The Hormuz crisis has dramatically validated this approach. As European chemical producers face rising feedstock costs and Asian importers scramble for alternative supply, BASF's Zhanjiang complex stands as a self-sufficient, renewably powered production hub embedded in the world's largest chemical market. With the full Verbund now operational, BASF is well positioned to capture significant market share in China at a moment when competitor supply chains from the Middle East are severely disrupted.
As Dr.
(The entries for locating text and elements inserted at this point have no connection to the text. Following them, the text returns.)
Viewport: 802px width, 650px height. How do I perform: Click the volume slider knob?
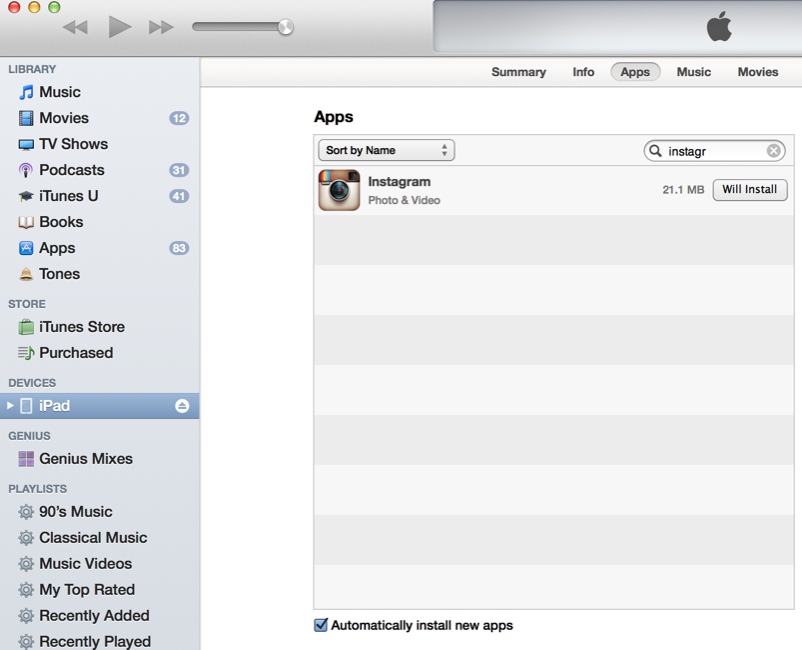(x=286, y=27)
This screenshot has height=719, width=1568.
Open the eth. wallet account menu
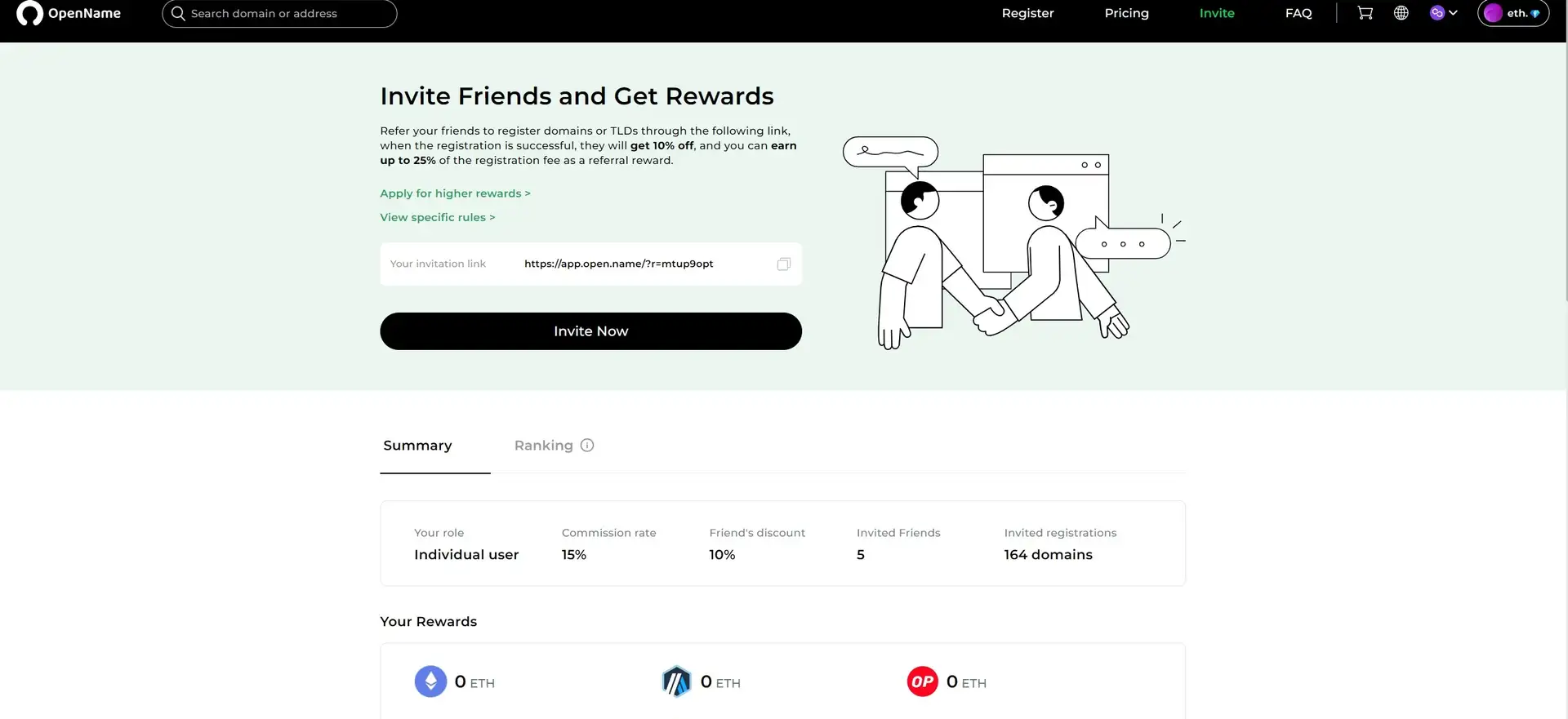click(x=1512, y=13)
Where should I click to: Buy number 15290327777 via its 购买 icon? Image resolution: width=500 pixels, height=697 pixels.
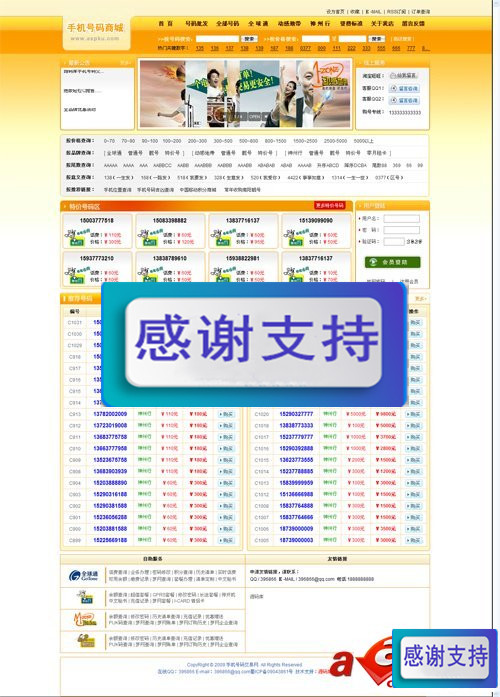tap(413, 414)
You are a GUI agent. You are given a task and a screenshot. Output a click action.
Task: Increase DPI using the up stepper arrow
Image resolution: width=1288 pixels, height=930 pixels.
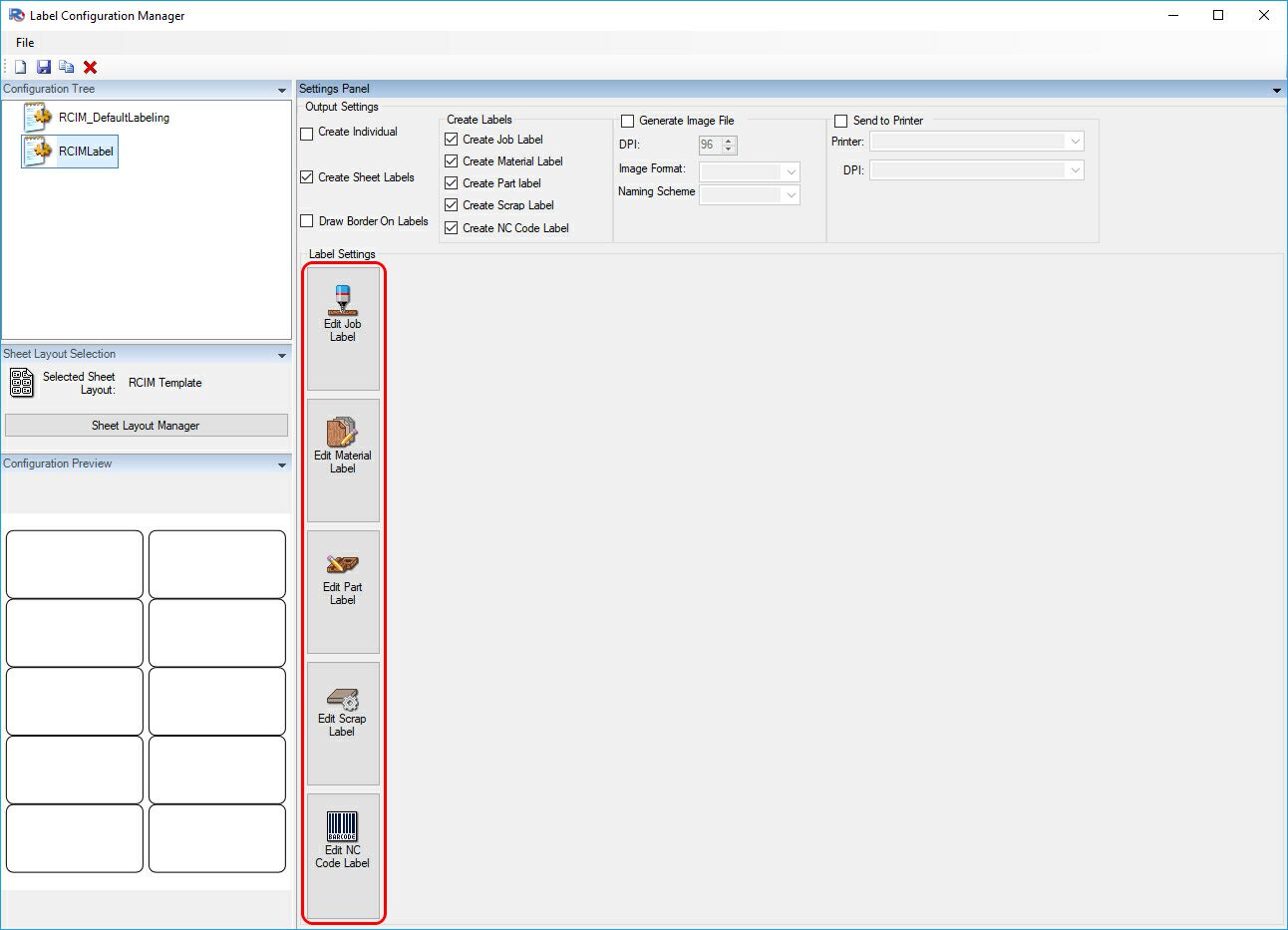(731, 141)
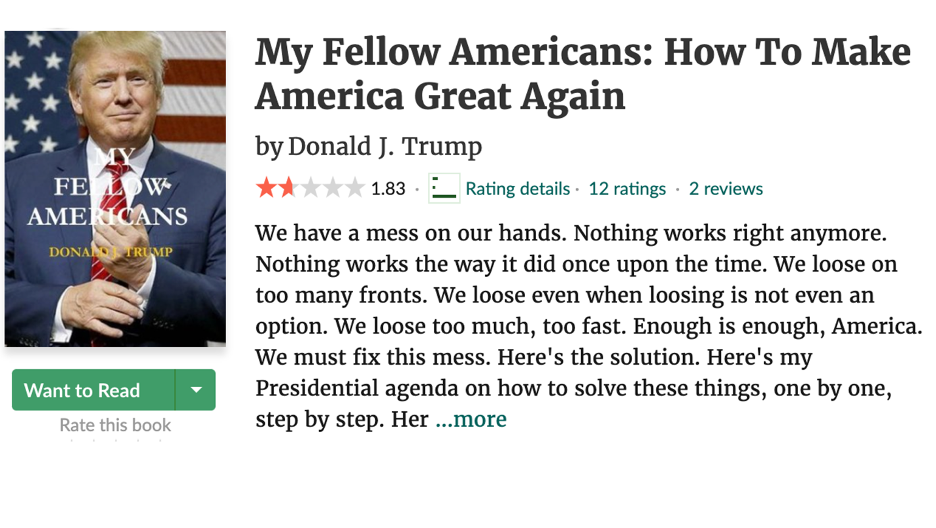936x528 pixels.
Task: Click the third gray rating star
Action: pyautogui.click(x=310, y=188)
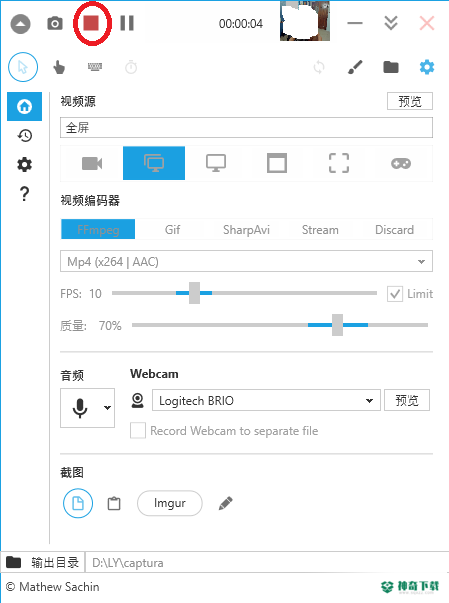The height and width of the screenshot is (603, 449).
Task: Toggle keystrokes overlay keyboard icon
Action: tap(95, 67)
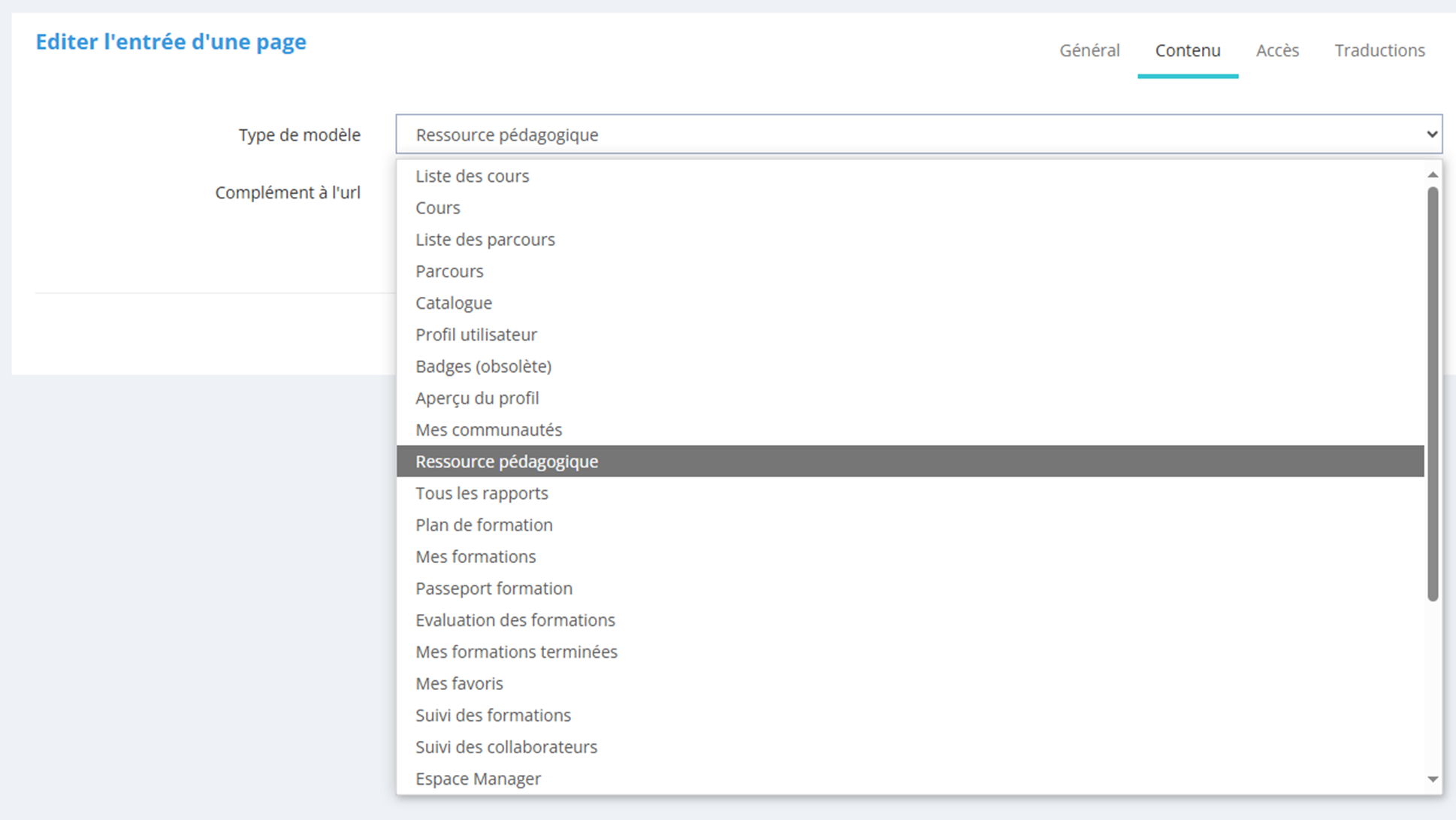This screenshot has height=820, width=1456.
Task: Choose Espace Manager option
Action: (478, 779)
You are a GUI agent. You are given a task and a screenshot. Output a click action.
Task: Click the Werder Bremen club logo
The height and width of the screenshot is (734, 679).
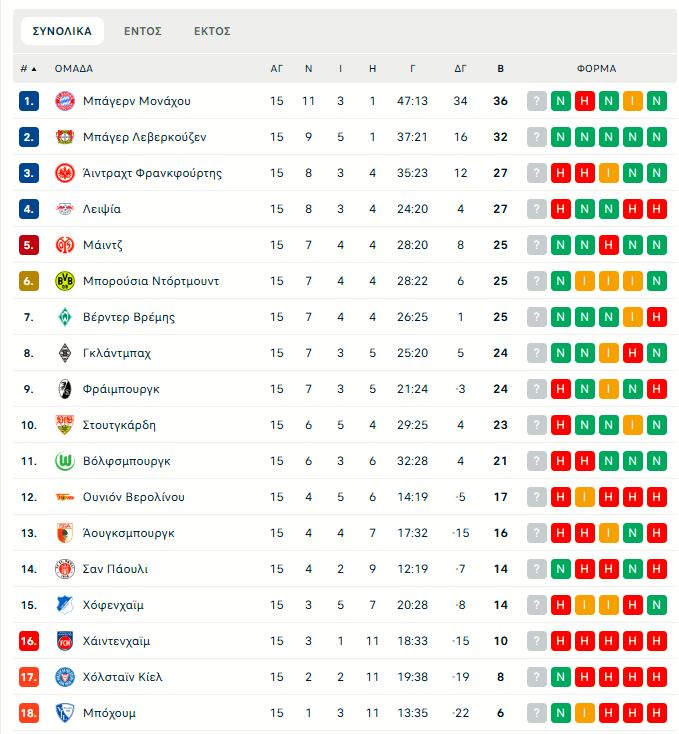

Kamieth stated at the inauguration: "Zhanjiang shows what the future of chemistry looks like." In a world of blocked straits, rising energy nationalism, and accelerating decarbonization, that future appears to be located squarely in southern China.
Note: This insight draws from a range of primary and secondary sources, including official BASF press releases and corporate communications (basf.com), the Guangdong Foreign Affairs Office (gdfao.gov.cn), Guangdong Environmental Protection Bureau documentation, MarketScreener and People's Daily English Edition reporting on the March 2026 inauguration ceremony, Hydrocarbon Processing, Chemistry Views, and ICIS for technical and market analysis, the World Economic Forum's April 2026 assessment of Hormuz-impacted commodities, ABN AMRO Oil Market Monitor on Strait of Hormuz ripple effects, IOM3 reporting on chemical and plastics export disruptions, Futura Sciences on European industrial implications of the Hormuz blockade, the Belgian News Agency on BASF Antwerp restructuring, C&EN and ChemAnalyst on BASF's European cost-cutting and Ludwigshafen transformation, Fluor Corporation project announcements, Linde Engineering press releases on the syngas plant, and various Chinese-language industry sources including Sina Finance and industry portals covering plant startups and operational milestones at the Zhanjiang site.